对朱某甲所患的是癫痫病,被告方没有异议。主治医生齐某证明,朱某甲的癫痫病大发作后,一般会(不是必然会)进入睡眠状态。被告方既没有证明此次朱某甲发病后未进入睡眠状态,也没有以相反证据反驳“一般会进入睡眠状态”的证明。根据证据高度盖然性的原则,可以推定朱某甲此次癫痫病大发作后进入了睡眠状态。
对有关丢失手机、钱包的证据,除因证人与朱某甲是朋友关系不能轻信外,还因该证据没有证明丢失手机的型号、号码、价值,以及丢失钱包内的钱款数量,不能认证。
原告方举出北京市公安局朝阳分局双井派出所对付某某所作的询问笔录,付某某没有异议。该询问笔录能证明:1.朱某甲要求去的目的地是双井;2.当车行至东便门桥北50米左右时,朱某甲发病;3.朱某甲发病后,付某某在广渠门桥东100米处停车。此地地名是马圈,并非朱某甲要去的双井。

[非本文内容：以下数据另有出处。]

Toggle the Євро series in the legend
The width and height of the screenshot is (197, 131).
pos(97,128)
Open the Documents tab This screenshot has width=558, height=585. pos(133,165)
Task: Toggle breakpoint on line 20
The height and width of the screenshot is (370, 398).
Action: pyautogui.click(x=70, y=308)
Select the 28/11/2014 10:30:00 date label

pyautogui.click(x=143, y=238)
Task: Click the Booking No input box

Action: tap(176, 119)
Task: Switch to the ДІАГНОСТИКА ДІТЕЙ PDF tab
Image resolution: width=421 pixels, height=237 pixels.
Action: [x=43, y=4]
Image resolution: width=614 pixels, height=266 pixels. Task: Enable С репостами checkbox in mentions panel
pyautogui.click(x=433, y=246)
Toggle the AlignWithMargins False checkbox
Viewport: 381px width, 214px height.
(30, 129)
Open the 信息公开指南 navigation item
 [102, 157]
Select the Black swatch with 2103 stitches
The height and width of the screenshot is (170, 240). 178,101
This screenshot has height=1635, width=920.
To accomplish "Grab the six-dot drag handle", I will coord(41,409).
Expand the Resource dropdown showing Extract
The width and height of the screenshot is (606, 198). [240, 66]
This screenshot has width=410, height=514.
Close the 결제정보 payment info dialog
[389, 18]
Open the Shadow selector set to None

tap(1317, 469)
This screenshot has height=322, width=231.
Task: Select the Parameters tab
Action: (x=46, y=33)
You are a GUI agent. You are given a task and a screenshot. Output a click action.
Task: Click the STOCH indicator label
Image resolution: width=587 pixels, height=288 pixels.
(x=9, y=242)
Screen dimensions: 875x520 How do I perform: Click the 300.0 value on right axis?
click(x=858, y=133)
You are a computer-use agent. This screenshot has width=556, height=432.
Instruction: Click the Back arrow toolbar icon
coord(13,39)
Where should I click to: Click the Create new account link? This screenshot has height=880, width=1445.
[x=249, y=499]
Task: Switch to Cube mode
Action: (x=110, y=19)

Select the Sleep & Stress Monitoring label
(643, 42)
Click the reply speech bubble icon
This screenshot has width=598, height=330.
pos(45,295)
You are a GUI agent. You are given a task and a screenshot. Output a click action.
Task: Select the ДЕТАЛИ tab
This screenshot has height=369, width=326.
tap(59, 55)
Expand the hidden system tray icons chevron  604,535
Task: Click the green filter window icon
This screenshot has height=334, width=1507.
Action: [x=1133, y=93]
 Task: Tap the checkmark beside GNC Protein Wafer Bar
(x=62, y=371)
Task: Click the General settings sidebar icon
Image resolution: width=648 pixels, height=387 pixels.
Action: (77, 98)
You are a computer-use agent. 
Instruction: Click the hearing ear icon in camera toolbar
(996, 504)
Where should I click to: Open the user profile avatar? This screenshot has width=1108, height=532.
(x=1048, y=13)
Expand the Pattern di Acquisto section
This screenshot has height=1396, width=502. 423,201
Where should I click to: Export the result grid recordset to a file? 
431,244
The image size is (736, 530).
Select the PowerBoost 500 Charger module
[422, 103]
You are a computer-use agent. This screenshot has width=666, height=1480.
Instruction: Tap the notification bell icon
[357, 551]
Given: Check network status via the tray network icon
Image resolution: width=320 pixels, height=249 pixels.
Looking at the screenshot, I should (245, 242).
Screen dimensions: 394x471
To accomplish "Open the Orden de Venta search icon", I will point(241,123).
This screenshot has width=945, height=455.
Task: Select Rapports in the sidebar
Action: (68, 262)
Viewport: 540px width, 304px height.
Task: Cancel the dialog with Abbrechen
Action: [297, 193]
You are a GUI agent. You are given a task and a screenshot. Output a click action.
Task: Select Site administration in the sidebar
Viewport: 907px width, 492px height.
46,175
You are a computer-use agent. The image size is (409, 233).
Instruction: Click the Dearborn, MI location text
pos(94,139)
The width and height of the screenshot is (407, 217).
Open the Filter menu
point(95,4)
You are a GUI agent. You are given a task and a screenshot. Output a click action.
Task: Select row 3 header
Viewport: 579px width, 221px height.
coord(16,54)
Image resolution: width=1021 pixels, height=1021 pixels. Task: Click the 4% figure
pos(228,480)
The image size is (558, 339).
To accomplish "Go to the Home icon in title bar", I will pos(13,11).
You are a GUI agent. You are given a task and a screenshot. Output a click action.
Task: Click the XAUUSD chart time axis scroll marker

综合法庭质证、认证的情况,北京市朝阳区人民法院经审理认定:
2000年8月21日晚11时许,原告朱某甲在本市朝阳区东环广场处,乘坐上由被告付某某驾驶的被告长阔公司的出租汽车后,要求去双井。当车行至东便门桥北50米时,朱某甲的癫痫病发作;又行至广渠门桥东100米左右时,付某某自行停车。此时朱某甲已进入癫痫病大发作后的睡眠状态,无神智,已无自行开门下车的能力。付某某遂将朱某甲置于车下后,驾车离去。
北京市朝阳区人民法院认为:
《中华人民共和国民法通则》第五条规定:“公民、法人的合法的民事权益受法律保护,任何组织和个人不得侵犯。”原告朱某甲乘坐被告长阔公司的出租车,即与长阔公司建立了客运合同关系。朱某甲是旅客,享有安全抵达目的地的权利;长阔公司是承运人,被告付某某是长阔公司的工作人员,他们承担着安全运输旅客抵达目的地的职责。《中华人民共和国合同法》第三百零一条规定:“承运人在运输过程中,应当尽力救助患有急病、分娩、遇险的旅客。”付某某在履行运输职责时,对突发癫痫病的朱某甲不仅不尽救助的法定义务,反而中途停车,将昏睡中的朱某甲弃于路旁,使朱某甲处于危险状态下。付某某的行为虽未危及朱某甲的生命、健康,但对朱某甲的精神造成了一定刺激,侵犯了朱某甲作为旅客应当享有的合法权利。
民法通则第一百零六条第一款规定:“公民、法人违反合同或者不履行其他义务的,应当承担民事责任。”被告付某某不救助正在发病的原告朱某甲,应当承担相应的民事责任。最高人民法院在《关于贯彻执行<中华人民共和国民法通则>若干问题的意见(试行)》第58条规定:“企业法人的法定代表人和其他工作人员,以法人名义从事的经营活动,给他人造成经济损失的,企业法人应当承担民事责任。”付某某是被告长阔公司的工作人员,其在执行长阔公司运输任务中给他人造成的损失,应当由长阔公司承担民事责任。原告朱某甲要求被告长阔公司赔礼道歉,请求合理,应当支持;要求长阔公司赔偿其精神损失,请求虽然合理,但请求数额过高,不能全额支持;要求长阔公司赔偿其丢失的财物,因证据不足,不予支持。
综上,北京市朝阳区人民法院判决:
一、被告长阔公司于判决生效后10日内,向原告朱某甲口头赔礼道歉;
二、被告长阔公司于判决生效后10日内,给原告朱某甲赔偿精神抚慰金3000元;
三、驳回原告朱某甲的其他诉讼请求。
一审宣判后,双方当事人均未提出上诉,一审判决发生法律效力。